It's not hard to see why Lander University Assistant Professor of History Dr. Franklin Rausch was chosen to receive this year's Moore Award for Excellence in General Education Teaching.
Rausch teaches a wide assortment of general education classes, including world history, honors history and Asian history classes that fulfill Lander's global issues/non-western studies requirement.
The only classes he teaches that aren't general education are specialized courses like History of Christianity and classes for history majors that teach the skills of being historians.
Students coming from other fields are sometimes apprehensive about taking upper level history courses, but if they apply themselves, they usually do fine. "A lot of times people are better than they think they are," he said.
Rausch does some "little things," as he puts it, to help students succeed.
"I try, after that first exam, to send an email to students who are having some trouble and say, 'Hey, why don't you come and see me?'" He gives them bonus points if they do.
"I also try to email a student who's improved or just done well from the beginning and say, 'Hey, you're doing a great job, keep it up.'" Initiating a dialogue helps students see that "you're not some scary guy."
He posts Powerpoints online before class so students can print them and take notes on them, which helps them to pay more attention to the day's lecture. Video clips are used liberally, as a way of sparking class discussions, and weekly quizzes help keep students on track. The class before an exam is devoted to a review session, which he records and uploads on YouTube.
Rausch is a specialist in East Asian Studies, and his classes often feature students or guest speakers from that corner of the world.
Teaching isn't all he's been doing. His paper, "Humble but Wise: Papal and Korean Leadership during Pope Francis's 2014 Visit to Korea," was presented at the American Academy of Religion's annual meeting in November. Another paper, "The Silent Church: Accounting for the Lack of International Intellectuals in Korean Catholicism during the Japanese Colonial Period, 1910-1945," was part of the program at the American Catholic Historical Association's annual meeting in January.
Later this month, he'll talk about missionary writings in Korea at a conference in Japan.
Rausch has also been busy publishing. His article, "'All Man, All Priest'": Father Emil Kapaun, Religion, Masculinity, and the Korean War," appeared last fall in Journal of Korean Religions, and "Suffering History: Comparative Christian Theodicy in Korea," was published by Acta Koreana last month. He also wrote an essay, "Nationalist Movements Before 1945," for The Routledge Handbook of Modern Korean History, published earlier this year.

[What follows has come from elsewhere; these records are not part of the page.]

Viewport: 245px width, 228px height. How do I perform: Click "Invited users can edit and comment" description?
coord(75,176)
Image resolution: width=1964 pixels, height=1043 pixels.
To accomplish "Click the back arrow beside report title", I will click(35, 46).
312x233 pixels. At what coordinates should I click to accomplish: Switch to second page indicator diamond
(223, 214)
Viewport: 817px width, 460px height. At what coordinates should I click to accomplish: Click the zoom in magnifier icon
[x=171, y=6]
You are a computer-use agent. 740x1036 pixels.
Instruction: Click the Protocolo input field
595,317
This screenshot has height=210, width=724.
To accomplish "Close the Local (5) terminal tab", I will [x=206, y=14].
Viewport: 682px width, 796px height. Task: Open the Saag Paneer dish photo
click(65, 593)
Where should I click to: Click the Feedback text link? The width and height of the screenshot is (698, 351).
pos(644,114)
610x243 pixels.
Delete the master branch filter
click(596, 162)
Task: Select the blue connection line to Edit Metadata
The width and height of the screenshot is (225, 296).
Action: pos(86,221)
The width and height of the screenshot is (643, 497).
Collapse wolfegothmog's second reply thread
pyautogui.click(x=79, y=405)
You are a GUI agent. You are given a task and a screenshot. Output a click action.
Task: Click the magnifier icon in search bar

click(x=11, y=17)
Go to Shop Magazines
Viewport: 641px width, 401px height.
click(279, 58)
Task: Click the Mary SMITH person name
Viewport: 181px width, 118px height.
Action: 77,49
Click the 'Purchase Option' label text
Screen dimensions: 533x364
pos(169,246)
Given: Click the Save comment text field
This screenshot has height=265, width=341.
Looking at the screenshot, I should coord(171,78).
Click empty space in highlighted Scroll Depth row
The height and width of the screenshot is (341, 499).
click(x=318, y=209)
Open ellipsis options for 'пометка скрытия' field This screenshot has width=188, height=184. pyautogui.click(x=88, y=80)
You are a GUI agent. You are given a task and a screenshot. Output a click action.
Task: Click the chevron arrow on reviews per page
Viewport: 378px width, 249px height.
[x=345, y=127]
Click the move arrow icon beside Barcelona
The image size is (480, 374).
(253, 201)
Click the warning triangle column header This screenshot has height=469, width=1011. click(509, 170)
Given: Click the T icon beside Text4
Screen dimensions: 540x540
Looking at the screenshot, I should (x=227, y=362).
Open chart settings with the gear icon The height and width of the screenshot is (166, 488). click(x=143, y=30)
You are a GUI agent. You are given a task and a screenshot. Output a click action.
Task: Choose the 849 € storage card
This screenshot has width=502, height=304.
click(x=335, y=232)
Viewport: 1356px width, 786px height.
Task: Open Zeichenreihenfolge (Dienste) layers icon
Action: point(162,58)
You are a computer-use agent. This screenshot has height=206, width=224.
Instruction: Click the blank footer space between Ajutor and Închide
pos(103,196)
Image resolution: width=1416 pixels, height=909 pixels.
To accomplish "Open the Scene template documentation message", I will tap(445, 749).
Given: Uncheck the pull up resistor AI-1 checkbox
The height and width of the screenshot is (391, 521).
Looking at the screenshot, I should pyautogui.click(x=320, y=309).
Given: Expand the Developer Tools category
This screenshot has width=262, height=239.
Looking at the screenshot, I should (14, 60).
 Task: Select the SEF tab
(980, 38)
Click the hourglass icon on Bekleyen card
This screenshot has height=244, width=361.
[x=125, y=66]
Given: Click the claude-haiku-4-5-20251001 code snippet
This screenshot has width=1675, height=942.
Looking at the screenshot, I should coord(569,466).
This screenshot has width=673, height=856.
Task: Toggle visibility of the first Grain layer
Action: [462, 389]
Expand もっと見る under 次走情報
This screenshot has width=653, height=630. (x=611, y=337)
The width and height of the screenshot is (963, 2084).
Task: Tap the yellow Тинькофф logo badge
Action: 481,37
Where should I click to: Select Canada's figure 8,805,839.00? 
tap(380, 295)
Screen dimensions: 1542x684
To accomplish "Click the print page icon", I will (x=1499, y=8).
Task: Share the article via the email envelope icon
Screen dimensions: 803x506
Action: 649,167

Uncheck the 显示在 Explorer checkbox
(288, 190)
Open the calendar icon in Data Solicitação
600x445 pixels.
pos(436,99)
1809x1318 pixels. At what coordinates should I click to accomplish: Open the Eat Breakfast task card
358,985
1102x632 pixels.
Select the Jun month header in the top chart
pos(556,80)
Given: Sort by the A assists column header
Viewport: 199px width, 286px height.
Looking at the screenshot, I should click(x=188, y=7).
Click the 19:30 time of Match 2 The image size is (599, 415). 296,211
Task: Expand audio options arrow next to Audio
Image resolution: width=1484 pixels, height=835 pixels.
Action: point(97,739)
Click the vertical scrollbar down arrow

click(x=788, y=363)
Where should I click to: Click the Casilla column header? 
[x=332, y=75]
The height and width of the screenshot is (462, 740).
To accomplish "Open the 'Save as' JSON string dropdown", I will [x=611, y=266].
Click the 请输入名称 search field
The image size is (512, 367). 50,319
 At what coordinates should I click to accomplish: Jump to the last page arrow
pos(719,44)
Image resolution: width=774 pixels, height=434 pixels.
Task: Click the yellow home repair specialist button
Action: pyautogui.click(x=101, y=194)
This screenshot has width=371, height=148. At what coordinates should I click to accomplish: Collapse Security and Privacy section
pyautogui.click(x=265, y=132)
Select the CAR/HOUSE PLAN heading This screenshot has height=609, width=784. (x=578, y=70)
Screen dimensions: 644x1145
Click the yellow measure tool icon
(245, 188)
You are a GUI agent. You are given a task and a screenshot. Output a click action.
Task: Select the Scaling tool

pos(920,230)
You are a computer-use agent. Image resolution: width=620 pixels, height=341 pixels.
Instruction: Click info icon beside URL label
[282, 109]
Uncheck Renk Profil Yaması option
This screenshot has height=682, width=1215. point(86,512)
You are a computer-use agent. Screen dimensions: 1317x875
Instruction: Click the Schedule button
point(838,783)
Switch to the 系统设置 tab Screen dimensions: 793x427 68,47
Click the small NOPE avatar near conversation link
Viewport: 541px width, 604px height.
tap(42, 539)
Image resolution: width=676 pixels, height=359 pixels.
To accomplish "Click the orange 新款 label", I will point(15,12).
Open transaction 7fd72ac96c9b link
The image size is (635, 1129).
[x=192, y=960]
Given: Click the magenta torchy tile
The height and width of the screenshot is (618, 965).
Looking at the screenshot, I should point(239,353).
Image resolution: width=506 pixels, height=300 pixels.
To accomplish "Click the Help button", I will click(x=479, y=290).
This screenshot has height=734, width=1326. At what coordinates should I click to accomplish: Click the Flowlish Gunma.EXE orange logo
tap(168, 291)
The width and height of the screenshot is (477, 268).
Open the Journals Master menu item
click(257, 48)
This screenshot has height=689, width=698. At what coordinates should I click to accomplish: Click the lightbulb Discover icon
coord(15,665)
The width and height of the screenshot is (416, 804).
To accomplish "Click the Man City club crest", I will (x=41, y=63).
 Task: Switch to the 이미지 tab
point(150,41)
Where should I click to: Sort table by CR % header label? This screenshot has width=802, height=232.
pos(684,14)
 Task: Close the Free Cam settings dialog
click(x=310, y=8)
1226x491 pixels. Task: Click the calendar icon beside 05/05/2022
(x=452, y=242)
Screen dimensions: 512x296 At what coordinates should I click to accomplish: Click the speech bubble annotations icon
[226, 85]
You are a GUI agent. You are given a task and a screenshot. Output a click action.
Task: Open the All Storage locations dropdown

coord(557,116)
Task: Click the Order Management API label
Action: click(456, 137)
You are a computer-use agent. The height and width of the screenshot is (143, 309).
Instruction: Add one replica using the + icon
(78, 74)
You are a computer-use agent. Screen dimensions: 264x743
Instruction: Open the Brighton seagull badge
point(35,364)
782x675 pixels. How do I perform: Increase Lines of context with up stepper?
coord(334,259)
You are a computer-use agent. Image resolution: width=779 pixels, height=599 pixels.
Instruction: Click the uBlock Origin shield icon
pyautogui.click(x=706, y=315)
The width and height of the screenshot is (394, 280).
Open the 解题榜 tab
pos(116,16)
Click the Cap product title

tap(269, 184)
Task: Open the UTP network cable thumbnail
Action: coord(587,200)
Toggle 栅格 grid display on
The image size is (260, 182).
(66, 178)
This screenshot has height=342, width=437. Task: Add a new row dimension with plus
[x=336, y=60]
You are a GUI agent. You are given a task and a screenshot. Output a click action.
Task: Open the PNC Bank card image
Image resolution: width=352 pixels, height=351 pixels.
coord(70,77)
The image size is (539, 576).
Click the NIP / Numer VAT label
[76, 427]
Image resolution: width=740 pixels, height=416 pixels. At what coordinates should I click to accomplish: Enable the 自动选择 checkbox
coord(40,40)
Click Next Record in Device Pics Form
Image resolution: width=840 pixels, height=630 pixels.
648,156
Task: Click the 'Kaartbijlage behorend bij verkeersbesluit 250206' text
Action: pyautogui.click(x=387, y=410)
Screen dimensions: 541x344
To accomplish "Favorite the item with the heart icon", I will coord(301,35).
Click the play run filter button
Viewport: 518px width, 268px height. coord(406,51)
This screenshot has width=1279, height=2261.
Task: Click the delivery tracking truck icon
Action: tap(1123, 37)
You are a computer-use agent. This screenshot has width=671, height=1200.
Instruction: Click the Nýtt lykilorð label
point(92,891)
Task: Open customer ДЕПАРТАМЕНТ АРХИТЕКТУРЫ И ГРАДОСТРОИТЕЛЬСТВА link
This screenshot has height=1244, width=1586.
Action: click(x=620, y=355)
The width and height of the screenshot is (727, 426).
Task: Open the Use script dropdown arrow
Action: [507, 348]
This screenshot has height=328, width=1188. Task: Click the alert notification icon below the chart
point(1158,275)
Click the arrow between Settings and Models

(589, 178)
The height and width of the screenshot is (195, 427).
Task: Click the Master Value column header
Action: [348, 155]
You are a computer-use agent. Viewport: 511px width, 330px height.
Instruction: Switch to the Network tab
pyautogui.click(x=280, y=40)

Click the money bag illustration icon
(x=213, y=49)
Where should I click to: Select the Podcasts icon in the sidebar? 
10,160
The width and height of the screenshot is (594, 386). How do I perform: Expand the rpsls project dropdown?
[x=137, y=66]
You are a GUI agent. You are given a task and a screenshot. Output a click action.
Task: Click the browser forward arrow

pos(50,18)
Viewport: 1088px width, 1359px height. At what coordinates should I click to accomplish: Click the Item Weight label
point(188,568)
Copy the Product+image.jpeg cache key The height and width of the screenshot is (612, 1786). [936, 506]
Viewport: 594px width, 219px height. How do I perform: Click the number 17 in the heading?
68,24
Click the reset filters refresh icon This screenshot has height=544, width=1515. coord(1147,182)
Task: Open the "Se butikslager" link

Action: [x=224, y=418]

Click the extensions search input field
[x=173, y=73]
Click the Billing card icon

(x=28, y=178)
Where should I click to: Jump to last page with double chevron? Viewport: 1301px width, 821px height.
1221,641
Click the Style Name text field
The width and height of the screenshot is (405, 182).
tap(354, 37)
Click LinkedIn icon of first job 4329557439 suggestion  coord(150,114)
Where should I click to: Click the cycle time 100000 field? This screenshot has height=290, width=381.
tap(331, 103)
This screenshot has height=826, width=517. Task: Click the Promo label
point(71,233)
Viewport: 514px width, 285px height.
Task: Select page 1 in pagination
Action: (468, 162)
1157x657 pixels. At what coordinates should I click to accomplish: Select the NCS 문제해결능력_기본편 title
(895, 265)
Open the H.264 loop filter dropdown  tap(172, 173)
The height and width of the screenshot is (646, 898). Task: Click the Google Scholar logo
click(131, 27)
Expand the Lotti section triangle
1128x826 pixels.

Rausch is revising his dissertation, "The Ambiguity of Violence: Ideology, State, and Religion in The Late Chosŏn Dynasty," for submission as a book.
It's the first year since Rausch joined the faculty at Lander that he hasn't had to work at making a new course.
"I'm happy about that. It's given me a little more time to kind of step back and reflect on what I'm doing."
He would like to introduce more "metacognition" into his classes, to encourage students to be more self-reflective. "I'm working on making my assignments more like that," he said.
He's also considering ways he can make broader use of bonus assignments as a tool to "help our students learn better and to succeed."
Rausch, who won last year's Young Faculty Scholar Award, expressed thankfulness at being selected again to receive one of Lander's top academic awards, saying he is "very honored."